# [Work instructions]
Your output should be exactly the lines from the one containing "Image resolution: width=896" through the final line of the following data, please, with no pictures.

━━━━━ Records for this exercise ━━━━━

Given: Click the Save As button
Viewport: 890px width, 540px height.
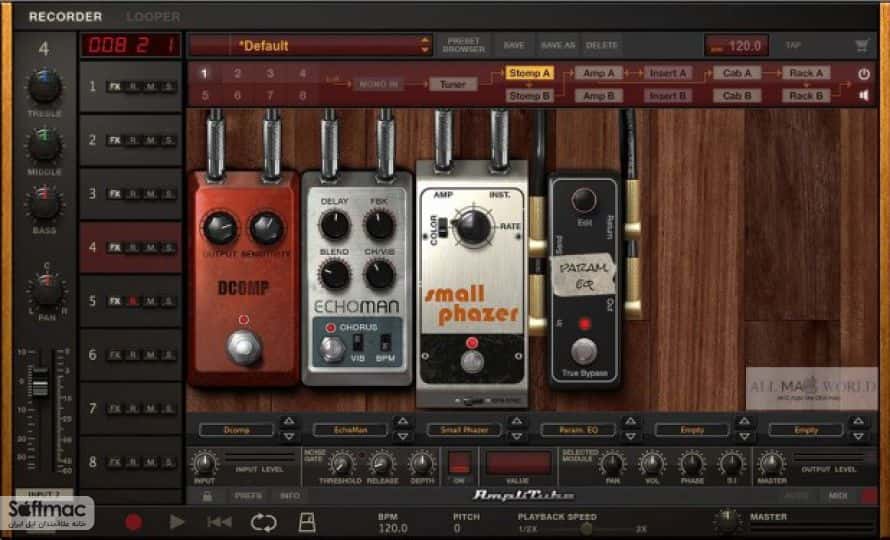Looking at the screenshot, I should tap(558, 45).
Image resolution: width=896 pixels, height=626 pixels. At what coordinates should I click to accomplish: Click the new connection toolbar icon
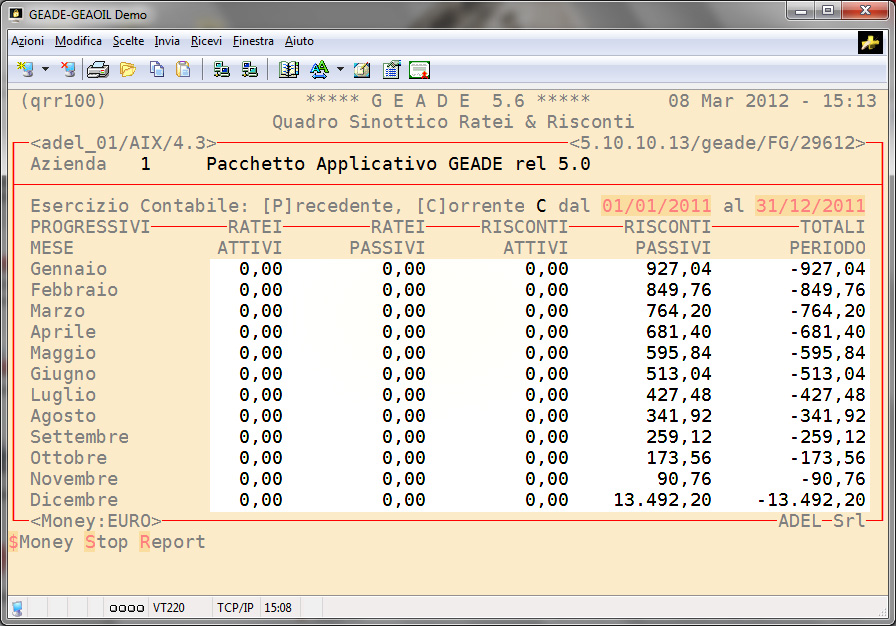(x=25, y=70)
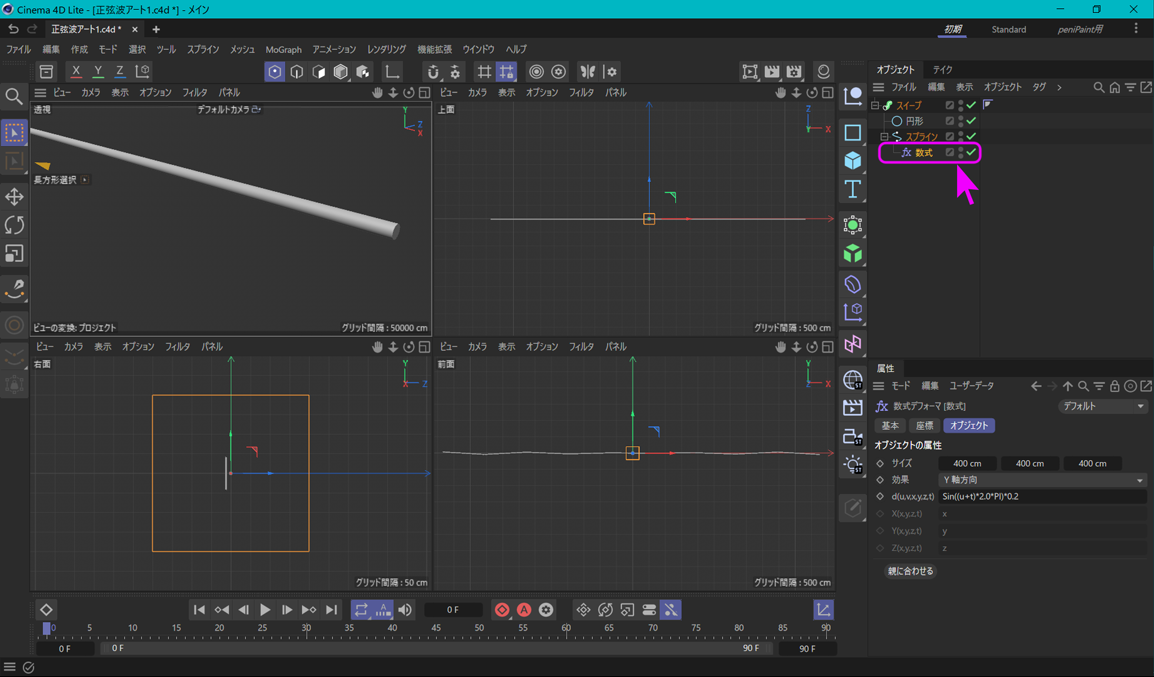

━━━━━

# [Your response]
Image resolution: width=896 pixels, height=626 pixels. At what coordinates should I click to accomplish: Click the new connection toolbar icon
(x=25, y=70)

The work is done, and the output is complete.